За обманностью происходящего в имении скрывается не только моральный упадок, но и метафизическое зло, носителем которого в первую очередь является сам Порфирий. Его демонизм включает в себя не только метафорическое отождествление с Иудой, но и со змеей [XIII: 67] и даже с сатаной [XIII: 190] [49] . Умирающему Павлу он кажется приведением из потустороннего мира: «Он не слыхал ни скрипа лестницы, ни осторожного шарканья шагов в первой комнате — как вдруг у его постели выросла ненавистная фигура Иудушки. Ему померещилось, что он вышел оттуда, из этой тьмы, которая сейчас в его глазах так таинственно шевелилась; что там есть и еще, и еще… тени, тени, тени без конца! Идут, идут…» [XIII: 77]. Метафизические элементы отличают роман Щедрина от натуралистического романа, в котором, как известно, человеческие пороки не трансцедентны.
49
Ср.: [Кривонос 2001].
Жизнь в обманном, призрачном мире для Головлевых означает отдаление от реальности. Этот процесс протекает одновременно с прогрессирующей дегенерацией героев. Это ведет к расцвету фантазии и все более и более сложных фантасмогорий. Усиление интенсивности внутренней жизни отличается от притупленности душевных переживаний дегенерирующих героев французского натуралистического романа [50] .
Агония Головлевых означает триумф фантазий, другими словами, осознание и гипертрофизацию того состояния, которое и так всегда было очевидным. Павел восполняет несуществующее в реальности миром фантазий: «Уединившись с самим собой, Павел Владимирыч возненавидел общество живых людей и создал для себя особенную, фантастическую действительность. Это был целый глупо-героический роман, с превращениями, исчезновавениями, внезапными обогащениями, роман, в котором главными героями были: он сам и кровопивец Порфирушка. <…> В разгоряченном вином воображении создавались целые драмы, в которых вымещались все обиды и в которых обидчиком являлся уже он, а не Иудушка» [XIII: 66–67].
50
K. K. Арсеньев указал на психологизацию вырождения в произведениях Салтыкова-Щедрина. Это касается, например, алкогольного делириума. Арсеньев подчеркивал также отличия от текстов Золя.
В «L’Assommoir» Золя описывает только внешние признаки умирания Купо и комментирует их медицинскую сторону, ссылаясь на Маньяна — психиатра и теоретика дегенерации. Салтыков-Щедрин же подробно описывает медленное умирание психики Степана Головлева. Примечателен тот факт, что нервное заболевание и его этиология в описание алкоголизма не играют для русского писателя главной роли. Он не считает алкоголизм последствием и не связывает его с душевными заболеваниями и нервными расстройствами, как постулируется в теории дегенерации.
Фантастическая гипертрофия принимает у Порфирия форму экстаза и целиком заменяет умственную активность. Порфирий выстраивает свою собственную фантастическую реальность, частично состоящую из цифровых фантасмогорий:
Запершись в кабинете и засевши за письменный стол, он с утра до вечера изнывал над фантастической работой: строил всевозможные несбыточные предположения, учитывал самого себя, разговаривал с воображаемыми собеседниками и создавал целые сцены, в которых первая случайно взбредшая на ум личность являлась действующим лицом… Это был своего рода экстаз, ясновидение, нечто подобное тому, что происходит на спиритических сеансах [XIII: 215,217].
Мало-помалу начинается целая оргия цифр. Весь мир застилается в глазах Иудушки словно дымкой; с лихорадочною торопливостью переходит он от счетов к бумаге, от бумаги к счетам. Цифры растут, растут… [XIII: 228].

§ Задание
Перепишите часть отрывка, начиная со слов «Мало-помалу начинается целая» и вплоть до слов «растут… [XIII: 228].», поставив «туманом» вместо «дымкой».

§ Выдержки из списка
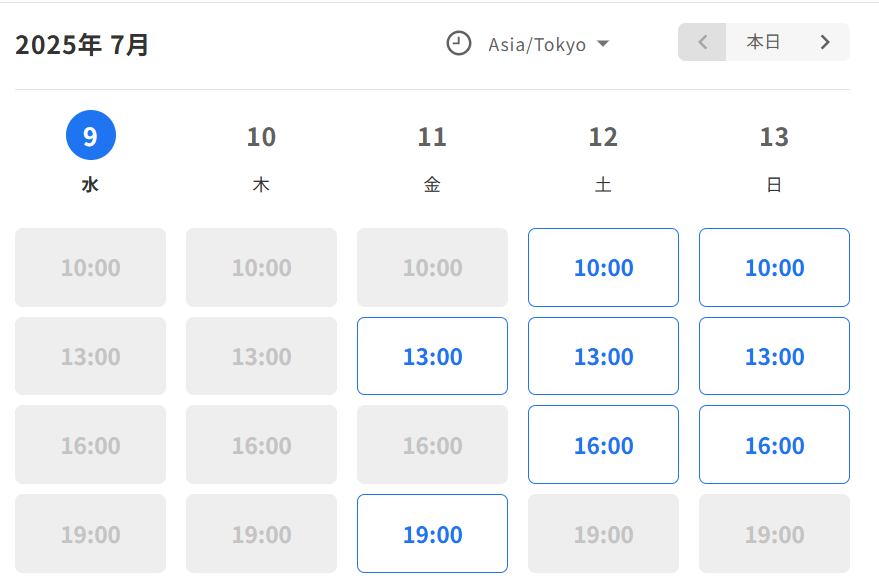Select the date 12 土 column header
The height and width of the screenshot is (583, 879).
(603, 160)
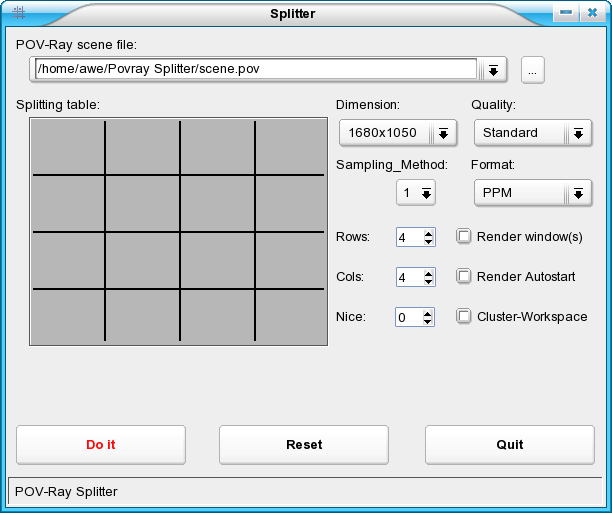Screen dimensions: 612x513
Task: Open the browse file '...' button
Action: tap(532, 70)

§ Ответ
Мало-помалу начинается целая оргия цифр. Весь мир застилается в глазах Иудушки словно туманом; с лихорадочною торопливостью переходит он от счетов к бумаге, от бумаги к счетам. Цифры растут, растут… [XIII: 228].